Mijn God, mijn God!...
— Psalm 22:2a
David zet de psalm in met de kern van zijn lijden: waar is God in mijn lijden? David spreekt tot tweemaal toe over "mijn God". Dit laat zien dat hij de Heere heeft nodig gekregen in zijn leven. Hij kon niet meer verder leven zonder te weten dat God met hem was. David roept de Heere aan in zijn tegenspoed, omdat hij de Heere heeft leren kennen in tijden dat er geen (lichamelijk) lijden was David heeft in zijn goede dagen met de Heere leren wandelen en op Hem leren vertrouwen... Dit brengt bij een belangrijke vraag: heb jij de Heere nodig in je leven? Of leef jij je leven, zonder dat je de Heere echt nodig hebt. Je weet wel vanuit je opvoeding dat Hij er is, dat Hij alles geschapen heeft, dat Hij tot jou spreekt vanuit de Bijbel, prediking, catechese en andere momenten dat de Bijbel opengaat en zelfs in de doop zeven beloften heeft gegeven. Je weet dit en toch geeft deze kennis geen verandering in je leven. Als je eerlijk bent, moet je toch zeggen dat je als kerkelijke jongere vaak wel zo leeft. En in de nood heb je de Heere nodig. Daar is vandaag bekering in nodig. David is wel eens gestruikeld en toch mocht hij zeggen "…Mijn God…" Toch gaat het vandaag niet om David, maar om de Heere Jezus. Hij het meest diep deze woorden op Zijn lippen heeft genomen.
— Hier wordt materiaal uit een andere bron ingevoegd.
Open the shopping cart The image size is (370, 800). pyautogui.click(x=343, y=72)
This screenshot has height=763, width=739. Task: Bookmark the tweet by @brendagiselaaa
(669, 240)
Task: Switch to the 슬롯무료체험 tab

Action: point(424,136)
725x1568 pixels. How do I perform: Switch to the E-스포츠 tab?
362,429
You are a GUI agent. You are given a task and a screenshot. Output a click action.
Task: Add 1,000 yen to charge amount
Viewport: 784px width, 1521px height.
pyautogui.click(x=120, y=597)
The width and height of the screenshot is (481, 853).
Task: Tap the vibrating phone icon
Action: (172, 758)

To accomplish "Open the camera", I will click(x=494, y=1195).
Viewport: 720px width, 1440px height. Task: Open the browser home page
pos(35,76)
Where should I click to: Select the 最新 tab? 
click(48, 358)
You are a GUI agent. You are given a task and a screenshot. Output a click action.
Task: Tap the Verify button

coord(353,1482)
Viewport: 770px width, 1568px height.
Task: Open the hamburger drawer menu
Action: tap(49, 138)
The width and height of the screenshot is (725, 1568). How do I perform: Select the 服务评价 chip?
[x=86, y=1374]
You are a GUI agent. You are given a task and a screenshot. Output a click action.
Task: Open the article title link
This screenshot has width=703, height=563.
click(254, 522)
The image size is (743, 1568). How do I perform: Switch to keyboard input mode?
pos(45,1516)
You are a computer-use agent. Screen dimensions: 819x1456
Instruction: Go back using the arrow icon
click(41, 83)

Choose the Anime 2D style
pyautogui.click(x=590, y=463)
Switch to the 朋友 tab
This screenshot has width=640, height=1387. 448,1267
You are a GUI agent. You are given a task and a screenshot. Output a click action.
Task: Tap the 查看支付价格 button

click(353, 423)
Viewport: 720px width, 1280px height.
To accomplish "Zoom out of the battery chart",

Hij heeft op alle momenten van Zijn leven volmaakt kunnen zeggen "Mijn God…", want Hij was op elk moment gehoorzaam. Daarom moet je nog vandaag tot Hem vluchten met je zonde dat je God vaak niet nodig hebt, dat je Hem vaak maar laat praten. Vlucht met het gebed 'leer mij U in alles nodig te hebben'. Dan zal blijken dat in tegenspoed niet vergeefs op Hem vertrouwd wordt.